In September, ICE bought Ellie Mae, a software company that processes nearly half of the new residential mortgages in the country. Housing sales have soared amid the pandemic, and the purchase has proved a boon for ICE. Salon reported last week that a number of last-minute Loeffler donors are executives at major real estate and equity firms. Some did not disclose the name of their employer.

Indeed, Loeffler's recent FEC are missing employer information for hundreds of donors, an unusually large proportion. Among them were members of the Asplundh family, owners of the eponymous multibillion-dollar infrastructure clearing corporation.

Salon also reported last month that the second-largest donor to a pro-Loeffler super PAC — hedge fund mogul Ken Griffin — had contributed $2 million one day after one of his companies announced a major acquisition. That purchase required approval by the NYSE, which Sprecher owns. (Sprecher himself was the Loeffler PAC's largest donor.)

Loeffler has consistently told voters that her independent wealth frees her of conflicts, because she cannot be bought by corporate interests. Still, the issue has dogged her on the campaign trail. Before her appointment, Loeffler promised Kemp that she would spend as much as $20 million funding her 2020 campaign, a point that her main Republican opponent, Rep. Doug Collins, struck at repeatedly.

"Raising money — especially from small donors — is a great barometer of support and it is clear that [Collins] has a dedicated grassroots army marching with him," a Collins spokesperson told ABC News in July. "Kelly Loeffler is mainly supported by Kelly Loeffler, her super wealthy stock-exchange-owning husband and a bunch of lobbyists. She leads a very small and lonely parade."

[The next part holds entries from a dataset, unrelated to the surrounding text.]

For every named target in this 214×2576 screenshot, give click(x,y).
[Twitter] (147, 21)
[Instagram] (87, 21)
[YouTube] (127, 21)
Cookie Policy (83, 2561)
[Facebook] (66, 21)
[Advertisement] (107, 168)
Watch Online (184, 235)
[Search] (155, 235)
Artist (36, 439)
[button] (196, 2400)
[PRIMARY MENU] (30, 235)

Loeffler has also been criticized for owning a private jet that she and Sprecher may have bought on the taxpayer's dime. Although she has claimed she was using the plane to save taxpayer money, a Salon investigation revealed that she has taken dozens of publicly funded flights between Atlanta and Washington. 

As an executive at ICE, months after the Great Recession brought the global economy to its knees, Loeffler helped market a new mechanism for the world's biggest banks to keep trading in the very financial instruments that contributed to the crisis in the first place — registered in one of the world's most notorious Cayman Islands tax shelters, where the banks could avoid U.S. taxes.

But Loeffler still appears to have a tin ear when it comes to the vast gulf between her enormous wealth and the financial circumstances of everyday Americans. One recent campaign ad proclaims that she knows what "it feels like waiting on that paycheck." Despite the tens of millions of dollars that she boasted of having at her disposal, in November she appealed for campaign donations in the halls of the Senate — a violation of the law.